By Christmas eve 1944 the German offensive through the Ardennes had penetrated almost sixty miles beyond the Allied front lines, creating a salient six miles wide. Rundstedt's surprise attack in mid-December had turned Paris into a hotbed of wild rumors. Stories circulated that German spies were being dropped into the city by parachute. Anyone with a German accent became suspect, and foreign-born members of Allied prisoner-of-war interrogation teams were frequent targets of mistrust. But boys in uniform will play, and some of our officers were picked up and hustled off to centers where their comrades, straightfaced, subjected them to questioning and practiced their clumsy techniques for hours on end, while the victims sweated it out, bewildered by their seemingly earnest erstwhile friends.

    I was among the new American arrivals from England and was quartered in the elegant suburb of Le Vésinet, where streets led off in diverse directions from a roundabout with a bronze stag in the middle of a small plot of grass. Rail service to Paris was frequent; returning tipsy late at night I had only to follow one of the streets that branched off from the stag to reach my billet. But from which part of the stag -- that was the question.

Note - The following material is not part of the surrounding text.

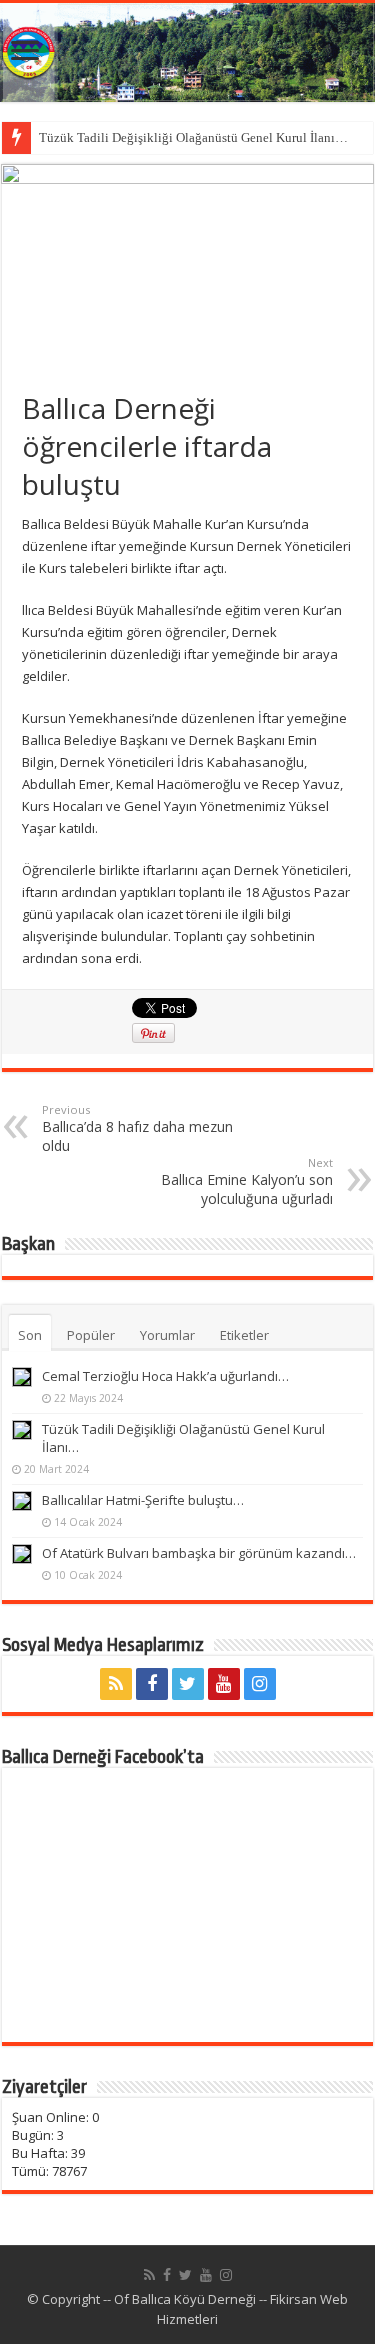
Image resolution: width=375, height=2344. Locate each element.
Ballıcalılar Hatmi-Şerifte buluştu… (143, 1500)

    On December 22, still ignorant of the enormity of the German Bulge, which cost us seventy thousand casualties before it was rolled back, I had written to my wife: "Some sort of game is on ... France is not what it seems like in the States. It is hard to communicate the furtive glances. It may be said that many Frenchmen prefer our occupation to the German. The tenor is Directoire. As far as the real show, one has a feeling of being swallowed up in something vast and Germanic in its enormity. Anyway, I did get here when they needed me most." The next day I was told that I was being attached to a newly formed Twenty-first Corps soon moving into action. "I have eaten in an officers' mess in Paris," I reported home, "and now I understand why those who have it hot and cold hate the embusqués , the guys holed up far behind the front. As under the Directorate, for him who has the paper, everything is available -- which was not necessarily so in England. The honeymoon of liberation has not endured for long. I am having my last elegant meals with some indifference. It would have been good to carry away images of a city you felt had some living force behind it, rather than the spectacle of women perched on high-heeled wooden shoes and crowned with two-foot Directoire coiffures dyed blonde."

    On the twenty-sixth I characterized as "gay-sad" my Christmas in Paris. "I had excellent drinks -- in all a rather grotesque background for the real show, which ought to be coming on any time now. The cold is preferable to the English rain, but when there is nothing to burn except for Louis XV fauteuils you freeze. There is a story that the rooms where I am quartered were once occupied by Field Marshal Rommel. It feels peculiar to lie in a canopied bed where a German officer slept, with good cold air rushing in through the broken window." Before the year was out my mood changed. "Paris has been rather pleasant, at least there is plenty of cognac and good wine. The world is compressed for me from now on out. I know little and have nothing to write about. Well, nothing for a few days now."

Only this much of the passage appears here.